Evolutionary Conservation of Kv3.1 in the Barn Owl Tyto alba

Abstract: For prey capture in the dark, the barn owl Tyto alba has evolved into an auditory specialist with an exquisite capability of sound localization. Adaptations include asymmetrical ears, enlarged auditory processing centers, the utilization of minute interaural time differences, and phase locking along the entire hearing range up to 10 kHz.
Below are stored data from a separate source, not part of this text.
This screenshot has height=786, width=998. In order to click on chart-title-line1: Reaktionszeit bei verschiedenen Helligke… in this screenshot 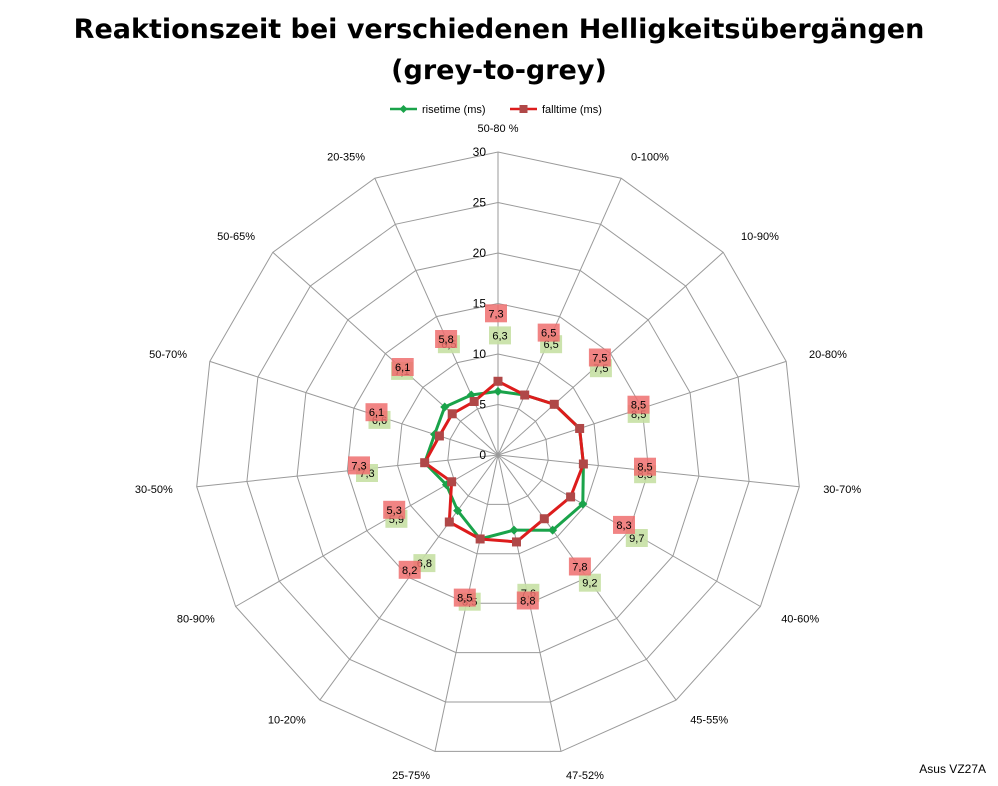, I will do `click(500, 30)`.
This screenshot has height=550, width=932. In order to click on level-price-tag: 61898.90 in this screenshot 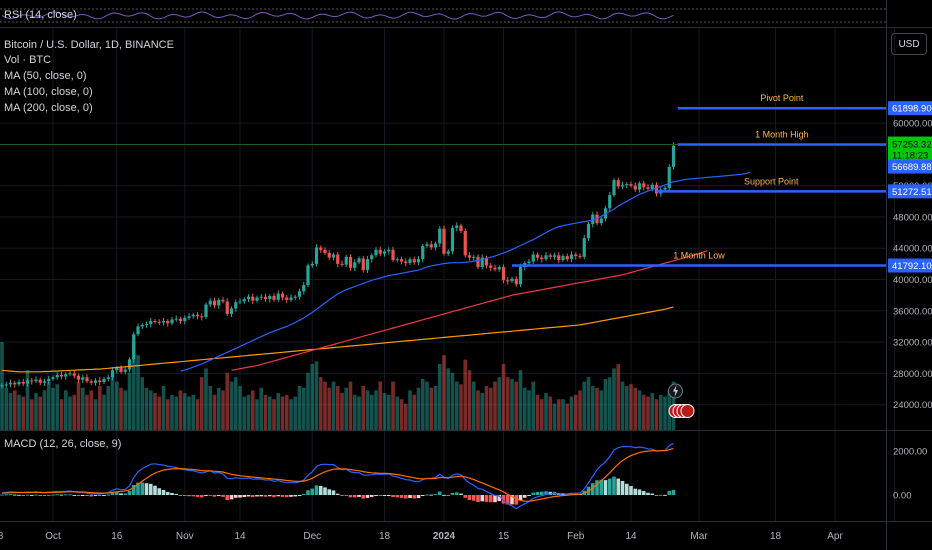, I will do `click(912, 110)`.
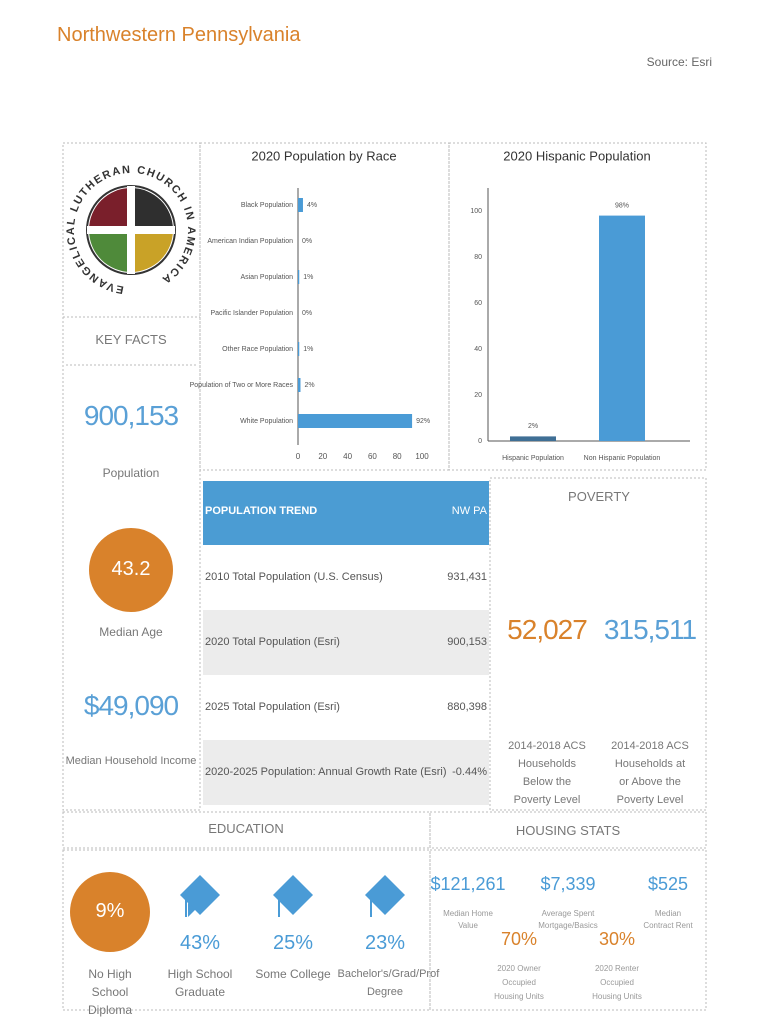  Describe the element at coordinates (599, 496) in the screenshot. I see `section-title: POVERTY` at that location.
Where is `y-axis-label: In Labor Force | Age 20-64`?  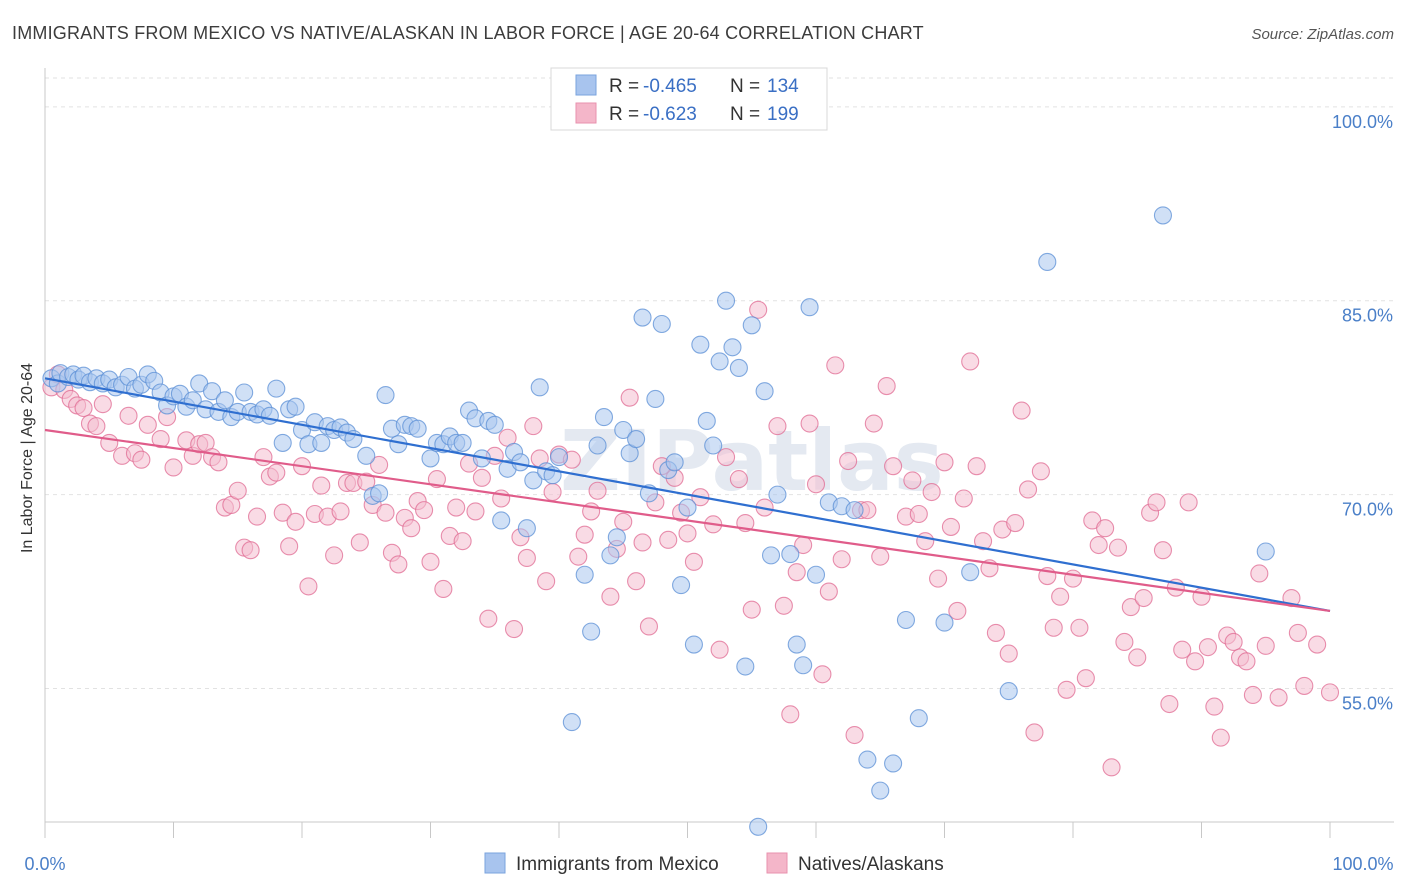
y-axis-label: In Labor Force | Age 20-64 is located at coordinates (28, 458).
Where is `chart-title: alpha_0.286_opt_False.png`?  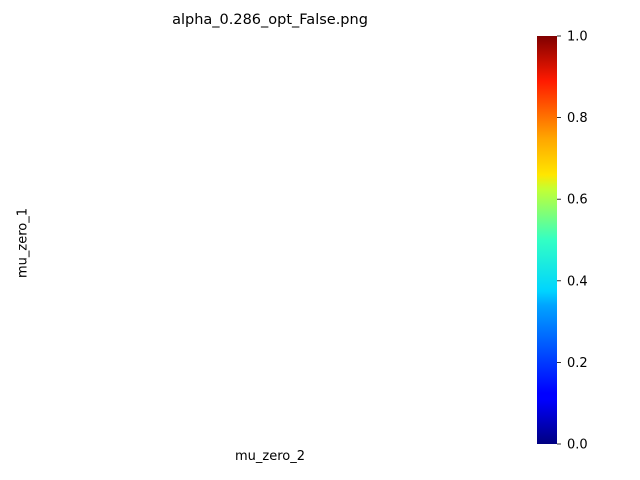
chart-title: alpha_0.286_opt_False.png is located at coordinates (270, 20).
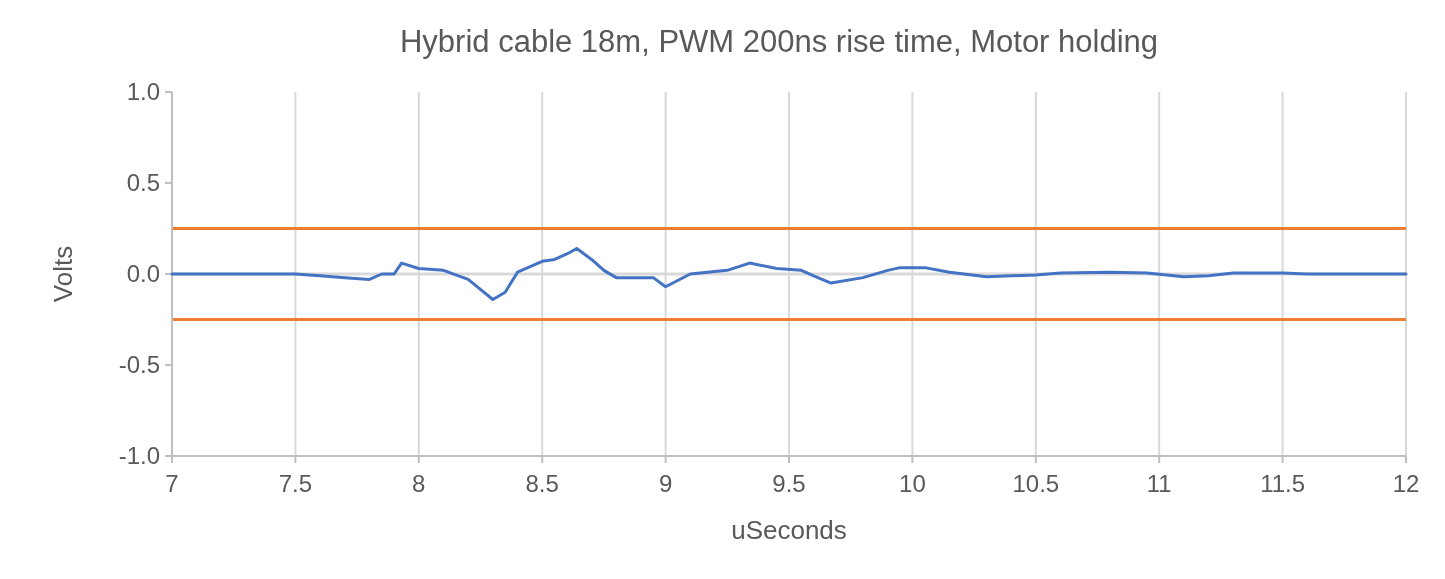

Adaptations on the molecular level have not yet been investigated. Here, we tested the hypothesis that divergence in the amino acid sequence of the voltage-gated K(+) channel Kv3.1 contributes to the accuracy and high firing rates of auditory neurons in the barn owl. We therefore cloned both splice variants of Kcnc1, the gene encoding Kv3.1. Both splice variants, Kcnc1a and Kcnc1b, encode amino acids identical to those of the chicken, an auditory generalist. Expression analyses confirmed neural-restricted expression of the channel. In summary, our data reveal strong evolutionary conservation of Kcnc1 in the barn owl and point to other genes involved in auditory specializations of this animal. The data also demonstrate the feasibility to address neuroethological questions in organisms with no reference genome by molecular approaches. This will open new avenues for neuroethologists working in these organisms.